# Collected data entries
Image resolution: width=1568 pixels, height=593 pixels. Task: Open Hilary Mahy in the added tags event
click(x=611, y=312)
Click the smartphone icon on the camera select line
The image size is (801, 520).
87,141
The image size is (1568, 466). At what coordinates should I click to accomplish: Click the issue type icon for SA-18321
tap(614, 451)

# WHAT TO WORK ON
From the line containing "The image size is (1568, 466)." to the last line of the records above, please write out every line exactly and add nothing.

# ANSWER FOR THE TASK
The image size is (1568, 466). At what coordinates should I click to accomplish: Click the issue type icon for SA-18321
tap(614, 451)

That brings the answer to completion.